Hobbes establece dos condiciones y momentos diferentes en la constitución del pacto. El primero es un acto concertado, un compromiso común, un contrato social a través del cual todos renuncian a sus derechos de naturaleza al mismo tiempo.

El segundo es la transferencia de esos derechos a una persona o institución, acto que debe ser necesariamente concertado y consensual, constituyendo un pacto de unión frente a un objetivo definido, a saber: que un poder común garantice a todos el cumplimiento del contrato y el pacto, evitando así recaer en el estado de anarquía y zozobra anterior.

Así pues, el pactum societatis (contrato social) es englobado por el pactum subjectionis (pacto de dominio) y ambos desembocan en un pactum potentia (pacto de poder) sobre el que se levantarán, como expresión del beneficio común, el estado civil y el nuevo ordenamiento jurídico positivo, cuyas primeras leyes son anticipadas por Hobbes en el capítulo XV. Poder que comprende —precisará Bobbio—, el supremo poder económico (dominium) y el supremo poder coactivo (imperium) a un mismo tiempo.
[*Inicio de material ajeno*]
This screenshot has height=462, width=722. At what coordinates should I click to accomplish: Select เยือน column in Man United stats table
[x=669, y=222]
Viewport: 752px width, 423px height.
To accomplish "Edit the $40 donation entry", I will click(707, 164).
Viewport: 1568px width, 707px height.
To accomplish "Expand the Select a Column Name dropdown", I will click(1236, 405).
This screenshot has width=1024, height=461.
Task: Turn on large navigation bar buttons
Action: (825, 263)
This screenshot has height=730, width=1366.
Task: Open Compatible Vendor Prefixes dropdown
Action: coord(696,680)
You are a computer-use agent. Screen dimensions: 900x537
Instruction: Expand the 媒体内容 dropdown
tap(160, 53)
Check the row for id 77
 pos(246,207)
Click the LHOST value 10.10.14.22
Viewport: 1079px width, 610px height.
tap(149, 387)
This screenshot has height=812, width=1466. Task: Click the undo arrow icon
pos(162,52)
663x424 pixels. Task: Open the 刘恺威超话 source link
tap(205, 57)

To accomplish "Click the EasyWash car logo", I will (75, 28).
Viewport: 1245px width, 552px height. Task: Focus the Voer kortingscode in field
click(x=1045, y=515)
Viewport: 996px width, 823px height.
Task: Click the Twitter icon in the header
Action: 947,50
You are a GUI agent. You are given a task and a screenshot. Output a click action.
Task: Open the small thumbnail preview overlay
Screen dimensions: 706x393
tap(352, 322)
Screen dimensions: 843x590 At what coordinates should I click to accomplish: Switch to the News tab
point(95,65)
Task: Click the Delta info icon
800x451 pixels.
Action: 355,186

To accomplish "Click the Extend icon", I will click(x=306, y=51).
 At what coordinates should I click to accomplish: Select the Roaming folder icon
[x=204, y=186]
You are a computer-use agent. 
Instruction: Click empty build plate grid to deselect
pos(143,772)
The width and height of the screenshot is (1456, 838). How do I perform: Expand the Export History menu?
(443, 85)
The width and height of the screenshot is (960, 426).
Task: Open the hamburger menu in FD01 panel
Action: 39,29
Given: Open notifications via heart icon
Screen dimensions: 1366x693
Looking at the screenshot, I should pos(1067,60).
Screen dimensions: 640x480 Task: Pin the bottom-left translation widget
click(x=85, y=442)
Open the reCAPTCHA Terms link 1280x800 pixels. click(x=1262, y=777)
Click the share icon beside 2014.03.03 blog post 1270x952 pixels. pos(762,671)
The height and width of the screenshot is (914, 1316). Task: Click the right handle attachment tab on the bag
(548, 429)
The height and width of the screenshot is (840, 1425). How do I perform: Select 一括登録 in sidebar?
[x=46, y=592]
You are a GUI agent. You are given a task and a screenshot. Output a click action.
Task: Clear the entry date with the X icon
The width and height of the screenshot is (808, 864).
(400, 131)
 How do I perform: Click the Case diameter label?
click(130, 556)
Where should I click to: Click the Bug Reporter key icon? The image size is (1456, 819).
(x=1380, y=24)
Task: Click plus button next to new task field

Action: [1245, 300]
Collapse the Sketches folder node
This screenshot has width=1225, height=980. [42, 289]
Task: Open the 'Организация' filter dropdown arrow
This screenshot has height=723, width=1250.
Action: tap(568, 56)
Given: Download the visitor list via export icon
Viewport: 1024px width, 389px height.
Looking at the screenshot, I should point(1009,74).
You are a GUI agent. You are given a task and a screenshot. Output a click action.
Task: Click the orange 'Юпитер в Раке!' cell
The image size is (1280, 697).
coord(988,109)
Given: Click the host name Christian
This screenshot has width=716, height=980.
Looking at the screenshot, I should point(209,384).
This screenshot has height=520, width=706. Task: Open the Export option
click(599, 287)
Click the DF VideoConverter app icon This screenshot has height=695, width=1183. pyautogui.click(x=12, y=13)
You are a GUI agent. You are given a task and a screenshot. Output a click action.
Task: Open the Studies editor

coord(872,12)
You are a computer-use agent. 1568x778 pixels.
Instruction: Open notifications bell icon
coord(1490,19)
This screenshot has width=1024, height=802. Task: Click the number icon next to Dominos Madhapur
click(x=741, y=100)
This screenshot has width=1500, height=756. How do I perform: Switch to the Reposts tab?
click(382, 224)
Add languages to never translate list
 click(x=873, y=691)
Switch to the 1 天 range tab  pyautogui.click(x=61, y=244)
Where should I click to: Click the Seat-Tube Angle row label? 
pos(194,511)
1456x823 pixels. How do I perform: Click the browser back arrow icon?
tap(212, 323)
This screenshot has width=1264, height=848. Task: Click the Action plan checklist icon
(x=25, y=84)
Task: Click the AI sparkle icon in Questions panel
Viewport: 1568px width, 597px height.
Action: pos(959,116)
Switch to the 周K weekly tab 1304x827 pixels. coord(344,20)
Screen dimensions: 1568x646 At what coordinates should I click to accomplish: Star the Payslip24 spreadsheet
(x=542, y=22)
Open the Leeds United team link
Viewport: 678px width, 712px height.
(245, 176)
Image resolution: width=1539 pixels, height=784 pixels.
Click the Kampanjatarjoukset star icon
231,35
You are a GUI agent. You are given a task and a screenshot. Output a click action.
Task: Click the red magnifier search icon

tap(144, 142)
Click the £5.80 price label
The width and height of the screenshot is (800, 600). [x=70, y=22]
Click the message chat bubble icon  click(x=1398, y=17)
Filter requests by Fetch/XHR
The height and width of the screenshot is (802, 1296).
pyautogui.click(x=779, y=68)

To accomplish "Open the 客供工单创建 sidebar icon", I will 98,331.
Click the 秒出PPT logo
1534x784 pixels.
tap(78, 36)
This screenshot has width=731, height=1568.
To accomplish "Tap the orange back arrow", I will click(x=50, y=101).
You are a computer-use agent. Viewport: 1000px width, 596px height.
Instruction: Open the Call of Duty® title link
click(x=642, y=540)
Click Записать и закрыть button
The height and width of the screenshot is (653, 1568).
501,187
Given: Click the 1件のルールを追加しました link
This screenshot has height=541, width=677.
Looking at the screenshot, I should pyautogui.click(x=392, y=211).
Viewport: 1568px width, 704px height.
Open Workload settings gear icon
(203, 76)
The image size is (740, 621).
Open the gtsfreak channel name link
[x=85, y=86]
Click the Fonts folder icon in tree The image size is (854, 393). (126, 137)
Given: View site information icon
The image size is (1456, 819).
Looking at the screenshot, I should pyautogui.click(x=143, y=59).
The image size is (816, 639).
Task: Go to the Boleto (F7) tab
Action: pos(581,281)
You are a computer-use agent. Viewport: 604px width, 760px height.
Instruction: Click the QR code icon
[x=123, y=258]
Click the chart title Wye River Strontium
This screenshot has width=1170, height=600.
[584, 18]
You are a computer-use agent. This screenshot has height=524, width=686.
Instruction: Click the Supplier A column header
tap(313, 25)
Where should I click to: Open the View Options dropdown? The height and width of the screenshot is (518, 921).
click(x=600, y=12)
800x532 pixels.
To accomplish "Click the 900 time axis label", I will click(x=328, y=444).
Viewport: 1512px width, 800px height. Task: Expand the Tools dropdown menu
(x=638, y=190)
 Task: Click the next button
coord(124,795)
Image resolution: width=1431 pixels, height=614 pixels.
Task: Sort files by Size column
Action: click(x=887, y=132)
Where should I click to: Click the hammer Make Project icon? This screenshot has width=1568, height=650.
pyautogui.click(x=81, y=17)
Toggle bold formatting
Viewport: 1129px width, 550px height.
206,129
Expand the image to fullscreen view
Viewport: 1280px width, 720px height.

Ambas condiciones, entonces, contrato social y pacto de unión, constituyen un motivo de compromiso y obligación y pueden ser asumidas de diversas maneras, por diferentes procedimientos: acciones, palabras o, simplemente, abstención de asumir acciones violentas, propias del estado de naturaleza; así mismo, pueden ser signos, expresos o inferidos, de que la sociedad ha decidido adoptar el pacto como alternativa de convivencia social. Pacto cuya naturaleza es absolutamente humana y que no puede ser concertado ni con las bestias ni con Dios, sino sólo entre los hombres que son los sujetos necesarios del mismo.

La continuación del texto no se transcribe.